Texte fourni —

--------------------------------

Parmi ces raisons figurent l’insomnie (il estime qu’environ 80% des insomniaques se réveillent tant en début qu’en milieu de nuit) et l’apnée obstructive du sommeil, caractérisée par des interruptions répétées de la respiration durant le sommeil, ce qui engendre des réveils nocturnes. Il est important de consulter un médecin afin d’écarter ces pathologies en cas de réveils fréquents à heures fixes. Pas seulement pour la qualité de votre sommeil mais pour votre état de santé général.
“Les troubles du sommeil, comme l’apnée, peuvent causer de nombreux problèmes de santé, tels que l’hypertension, les maladies cardio-vasculaires, les infarctus ou le diabète”, ajoute-t-il. “Ils augmentent les risques d’arythmies et d’insuffisances cardiaques et même d’accidents de la route ou professionnels.”

--------------------------------

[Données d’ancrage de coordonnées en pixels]
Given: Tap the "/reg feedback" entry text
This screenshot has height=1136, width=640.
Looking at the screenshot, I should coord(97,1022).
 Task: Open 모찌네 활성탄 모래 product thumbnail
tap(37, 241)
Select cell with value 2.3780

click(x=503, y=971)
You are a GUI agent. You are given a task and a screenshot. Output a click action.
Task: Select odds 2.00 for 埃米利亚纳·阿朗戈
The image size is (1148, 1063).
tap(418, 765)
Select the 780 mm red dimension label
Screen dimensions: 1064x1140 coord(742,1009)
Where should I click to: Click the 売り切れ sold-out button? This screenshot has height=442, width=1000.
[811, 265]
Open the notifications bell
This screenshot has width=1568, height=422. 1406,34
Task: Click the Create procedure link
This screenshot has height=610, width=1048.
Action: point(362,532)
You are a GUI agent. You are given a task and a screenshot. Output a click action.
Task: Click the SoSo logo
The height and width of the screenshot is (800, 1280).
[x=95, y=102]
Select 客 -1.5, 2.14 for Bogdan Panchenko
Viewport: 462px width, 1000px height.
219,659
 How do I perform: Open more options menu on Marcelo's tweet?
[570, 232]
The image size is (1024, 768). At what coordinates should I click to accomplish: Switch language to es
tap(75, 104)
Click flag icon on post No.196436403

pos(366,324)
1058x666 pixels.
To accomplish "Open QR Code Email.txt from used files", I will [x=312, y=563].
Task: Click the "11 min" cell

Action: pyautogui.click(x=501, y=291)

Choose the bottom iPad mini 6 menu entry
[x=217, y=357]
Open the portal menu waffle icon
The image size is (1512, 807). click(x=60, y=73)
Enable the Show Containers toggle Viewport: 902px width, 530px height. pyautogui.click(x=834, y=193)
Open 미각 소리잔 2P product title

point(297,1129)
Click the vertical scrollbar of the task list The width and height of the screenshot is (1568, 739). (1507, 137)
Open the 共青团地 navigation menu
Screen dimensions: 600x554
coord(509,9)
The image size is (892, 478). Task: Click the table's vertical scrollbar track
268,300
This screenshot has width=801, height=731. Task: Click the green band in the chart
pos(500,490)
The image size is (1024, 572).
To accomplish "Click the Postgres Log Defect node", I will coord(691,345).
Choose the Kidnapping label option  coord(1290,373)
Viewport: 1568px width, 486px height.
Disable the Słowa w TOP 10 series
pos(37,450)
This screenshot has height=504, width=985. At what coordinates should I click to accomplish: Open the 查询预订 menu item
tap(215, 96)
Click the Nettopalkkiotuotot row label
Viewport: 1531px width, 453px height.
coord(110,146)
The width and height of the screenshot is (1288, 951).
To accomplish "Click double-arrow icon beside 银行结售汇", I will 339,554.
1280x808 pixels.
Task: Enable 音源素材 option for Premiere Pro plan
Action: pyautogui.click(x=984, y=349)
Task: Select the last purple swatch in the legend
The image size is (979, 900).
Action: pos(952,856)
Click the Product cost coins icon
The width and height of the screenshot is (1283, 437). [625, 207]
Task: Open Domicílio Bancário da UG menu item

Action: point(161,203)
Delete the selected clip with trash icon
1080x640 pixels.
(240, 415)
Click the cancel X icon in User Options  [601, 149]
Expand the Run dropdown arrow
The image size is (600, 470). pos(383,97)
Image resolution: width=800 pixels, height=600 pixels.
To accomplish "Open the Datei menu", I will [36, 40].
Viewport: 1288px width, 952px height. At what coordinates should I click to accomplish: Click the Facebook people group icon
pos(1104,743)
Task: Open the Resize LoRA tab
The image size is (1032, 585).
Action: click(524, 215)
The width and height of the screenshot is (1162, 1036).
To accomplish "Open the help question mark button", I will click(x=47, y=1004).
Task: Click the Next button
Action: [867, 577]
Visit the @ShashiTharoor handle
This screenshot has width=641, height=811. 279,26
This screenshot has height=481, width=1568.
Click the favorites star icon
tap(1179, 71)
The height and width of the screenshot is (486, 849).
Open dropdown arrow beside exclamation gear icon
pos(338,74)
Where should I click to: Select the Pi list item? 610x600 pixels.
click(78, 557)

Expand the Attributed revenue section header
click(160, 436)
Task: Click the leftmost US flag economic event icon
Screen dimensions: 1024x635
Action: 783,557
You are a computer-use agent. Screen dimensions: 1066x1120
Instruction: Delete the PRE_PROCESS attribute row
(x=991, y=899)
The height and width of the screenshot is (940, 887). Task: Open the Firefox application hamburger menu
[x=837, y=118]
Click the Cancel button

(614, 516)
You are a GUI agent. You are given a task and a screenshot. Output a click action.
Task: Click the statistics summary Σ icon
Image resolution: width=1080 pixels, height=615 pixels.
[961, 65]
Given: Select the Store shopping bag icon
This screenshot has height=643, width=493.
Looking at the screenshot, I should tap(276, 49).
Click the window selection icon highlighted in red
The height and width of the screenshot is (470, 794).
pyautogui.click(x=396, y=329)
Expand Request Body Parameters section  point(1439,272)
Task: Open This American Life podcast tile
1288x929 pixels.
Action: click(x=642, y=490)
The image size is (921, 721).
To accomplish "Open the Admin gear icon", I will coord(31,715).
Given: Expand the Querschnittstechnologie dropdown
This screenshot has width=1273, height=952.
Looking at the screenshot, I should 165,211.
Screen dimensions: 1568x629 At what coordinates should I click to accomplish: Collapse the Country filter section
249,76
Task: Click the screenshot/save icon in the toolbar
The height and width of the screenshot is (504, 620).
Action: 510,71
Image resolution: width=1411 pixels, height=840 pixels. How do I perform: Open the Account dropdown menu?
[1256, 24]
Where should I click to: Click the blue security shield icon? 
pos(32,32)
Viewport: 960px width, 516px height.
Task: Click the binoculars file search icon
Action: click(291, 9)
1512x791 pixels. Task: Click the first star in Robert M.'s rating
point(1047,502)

--------------------------------

Recopiez un passage du texte sur le sommeil en substituant "spécialiste du sommeil" à "médecin". Commencez aux mots "Parmi ces raisons" et arrêtez-vous après les mots "de santé général.".

Exercice corrigé —
Parmi ces raisons figurent l’insomnie (il estime qu’environ 80% des insomniaques se réveillent tant en début qu’en milieu de nuit) et l’apnée obstructive du sommeil, caractérisée par des interruptions répétées de la respiration durant le sommeil, ce qui engendre des réveils nocturnes. Il est important de consulter un spécialiste du sommeil afin d’écarter ces pathologies en cas de réveils fréquents à heures fixes. Pas seulement pour la qualité de votre sommeil mais pour votre état de santé général.